Exercise instructions. Reproduce each line of the listing below verbatim, without altering any of them.
[start Information supplied]
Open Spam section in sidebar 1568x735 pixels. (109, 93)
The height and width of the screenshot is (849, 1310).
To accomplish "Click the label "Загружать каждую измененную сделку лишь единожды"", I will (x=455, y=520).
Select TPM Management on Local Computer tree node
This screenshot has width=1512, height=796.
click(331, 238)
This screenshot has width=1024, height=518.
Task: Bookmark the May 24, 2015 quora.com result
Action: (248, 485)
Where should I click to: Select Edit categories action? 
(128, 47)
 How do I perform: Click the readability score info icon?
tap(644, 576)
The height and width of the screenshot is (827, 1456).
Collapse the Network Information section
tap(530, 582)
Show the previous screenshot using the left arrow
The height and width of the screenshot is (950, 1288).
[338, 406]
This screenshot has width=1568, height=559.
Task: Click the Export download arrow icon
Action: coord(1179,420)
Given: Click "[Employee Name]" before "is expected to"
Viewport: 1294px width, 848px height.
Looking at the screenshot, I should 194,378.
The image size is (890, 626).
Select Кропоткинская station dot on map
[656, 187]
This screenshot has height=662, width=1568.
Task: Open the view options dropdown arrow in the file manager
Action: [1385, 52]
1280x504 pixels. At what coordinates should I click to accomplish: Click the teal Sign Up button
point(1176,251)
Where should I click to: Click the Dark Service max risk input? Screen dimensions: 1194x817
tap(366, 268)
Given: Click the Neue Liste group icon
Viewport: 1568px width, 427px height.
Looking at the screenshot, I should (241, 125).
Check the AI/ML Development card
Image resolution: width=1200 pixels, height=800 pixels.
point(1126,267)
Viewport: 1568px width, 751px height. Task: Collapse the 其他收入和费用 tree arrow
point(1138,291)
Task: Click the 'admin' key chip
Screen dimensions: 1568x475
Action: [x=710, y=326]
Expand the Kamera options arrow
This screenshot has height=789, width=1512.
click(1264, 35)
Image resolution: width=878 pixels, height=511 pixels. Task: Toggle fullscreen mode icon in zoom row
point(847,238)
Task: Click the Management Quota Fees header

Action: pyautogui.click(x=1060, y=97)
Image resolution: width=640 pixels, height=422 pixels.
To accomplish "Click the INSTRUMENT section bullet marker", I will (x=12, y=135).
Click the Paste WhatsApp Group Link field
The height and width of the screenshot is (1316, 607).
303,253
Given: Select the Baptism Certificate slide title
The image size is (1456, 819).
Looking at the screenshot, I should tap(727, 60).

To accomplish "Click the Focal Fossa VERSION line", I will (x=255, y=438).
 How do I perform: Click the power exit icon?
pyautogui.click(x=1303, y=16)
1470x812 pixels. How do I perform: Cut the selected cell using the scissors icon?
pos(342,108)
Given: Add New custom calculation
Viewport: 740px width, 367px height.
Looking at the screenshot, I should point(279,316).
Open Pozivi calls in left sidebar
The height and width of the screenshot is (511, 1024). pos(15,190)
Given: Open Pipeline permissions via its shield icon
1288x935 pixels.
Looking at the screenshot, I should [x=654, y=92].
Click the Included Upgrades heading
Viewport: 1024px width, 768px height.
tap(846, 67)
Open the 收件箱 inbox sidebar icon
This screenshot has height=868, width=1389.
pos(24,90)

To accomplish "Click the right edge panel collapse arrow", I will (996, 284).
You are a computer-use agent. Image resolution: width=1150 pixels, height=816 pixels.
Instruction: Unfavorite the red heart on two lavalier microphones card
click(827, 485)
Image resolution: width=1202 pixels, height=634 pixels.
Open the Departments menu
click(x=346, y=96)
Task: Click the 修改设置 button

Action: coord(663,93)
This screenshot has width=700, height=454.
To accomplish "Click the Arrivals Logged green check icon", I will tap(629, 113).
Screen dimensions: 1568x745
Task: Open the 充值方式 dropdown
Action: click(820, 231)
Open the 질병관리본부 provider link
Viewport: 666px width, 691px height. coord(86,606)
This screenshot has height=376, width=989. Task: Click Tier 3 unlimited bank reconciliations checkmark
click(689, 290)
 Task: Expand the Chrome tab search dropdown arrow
[end Information supplied]
Written answer.
Open Spam section in sidebar 1568x735 pixels. (109, 93)
The height and width of the screenshot is (849, 1310).
To accomplish "Click the label "Загружать каждую измененную сделку лишь единожды"", I will (x=455, y=520).
Select TPM Management on Local Computer tree node
This screenshot has width=1512, height=796.
click(331, 238)
This screenshot has width=1024, height=518.
Task: Bookmark the May 24, 2015 quora.com result
Action: (248, 485)
Where should I click to: Select Edit categories action? 
(128, 47)
 How do I perform: Click the readability score info icon?
tap(644, 576)
The height and width of the screenshot is (827, 1456).
Collapse the Network Information section
tap(530, 582)
Show the previous screenshot using the left arrow
The height and width of the screenshot is (950, 1288).
[338, 406]
This screenshot has width=1568, height=559.
Task: Click the Export download arrow icon
Action: coord(1179,420)
Given: Click "[Employee Name]" before "is expected to"
Viewport: 1294px width, 848px height.
Looking at the screenshot, I should 194,378.
The image size is (890, 626).
Select Кропоткинская station dot on map
[656, 187]
This screenshot has height=662, width=1568.
Task: Open the view options dropdown arrow in the file manager
Action: [1385, 52]
1280x504 pixels. At what coordinates should I click to accomplish: Click the teal Sign Up button
point(1176,251)
Where should I click to: Click the Dark Service max risk input? Screen dimensions: 1194x817
tap(366, 268)
Given: Click the Neue Liste group icon
Viewport: 1568px width, 427px height.
Looking at the screenshot, I should (241, 125).
Check the AI/ML Development card
Image resolution: width=1200 pixels, height=800 pixels.
point(1126,267)
Viewport: 1568px width, 751px height. Task: Collapse the 其他收入和费用 tree arrow
point(1138,291)
Task: Click the 'admin' key chip
Screen dimensions: 1568x475
Action: [x=710, y=326]
Expand the Kamera options arrow
This screenshot has height=789, width=1512.
click(1264, 35)
Image resolution: width=878 pixels, height=511 pixels. Task: Toggle fullscreen mode icon in zoom row
point(847,238)
Task: Click the Management Quota Fees header

Action: pyautogui.click(x=1060, y=97)
Image resolution: width=640 pixels, height=422 pixels.
To accomplish "Click the INSTRUMENT section bullet marker", I will (x=12, y=135).
Click the Paste WhatsApp Group Link field
The height and width of the screenshot is (1316, 607).
303,253
Given: Select the Baptism Certificate slide title
The image size is (1456, 819).
Looking at the screenshot, I should tap(727, 60).

To accomplish "Click the Focal Fossa VERSION line", I will (x=255, y=438).
 How do I perform: Click the power exit icon?
pyautogui.click(x=1303, y=16)
1470x812 pixels. How do I perform: Cut the selected cell using the scissors icon?
pos(342,108)
Given: Add New custom calculation
Viewport: 740px width, 367px height.
Looking at the screenshot, I should point(279,316).
Open Pozivi calls in left sidebar
The height and width of the screenshot is (511, 1024). pos(15,190)
Given: Open Pipeline permissions via its shield icon
1288x935 pixels.
Looking at the screenshot, I should [x=654, y=92].
Click the Included Upgrades heading
Viewport: 1024px width, 768px height.
tap(846, 67)
Open the 收件箱 inbox sidebar icon
This screenshot has height=868, width=1389.
pos(24,90)

To accomplish "Click the right edge panel collapse arrow", I will (996, 284).
You are a computer-use agent. Image resolution: width=1150 pixels, height=816 pixels.
Instruction: Unfavorite the red heart on two lavalier microphones card
click(827, 485)
Image resolution: width=1202 pixels, height=634 pixels.
Open the Departments menu
click(x=346, y=96)
Task: Click the 修改设置 button

Action: coord(663,93)
This screenshot has width=700, height=454.
To accomplish "Click the Arrivals Logged green check icon", I will tap(629, 113).
Screen dimensions: 1568x745
Task: Open the 充值方式 dropdown
Action: click(820, 231)
Open the 질병관리본부 provider link
Viewport: 666px width, 691px height. coord(86,606)
This screenshot has height=376, width=989. Task: Click Tier 3 unlimited bank reconciliations checkmark
click(689, 290)
 Task: Expand the Chrome tab search dropdown arrow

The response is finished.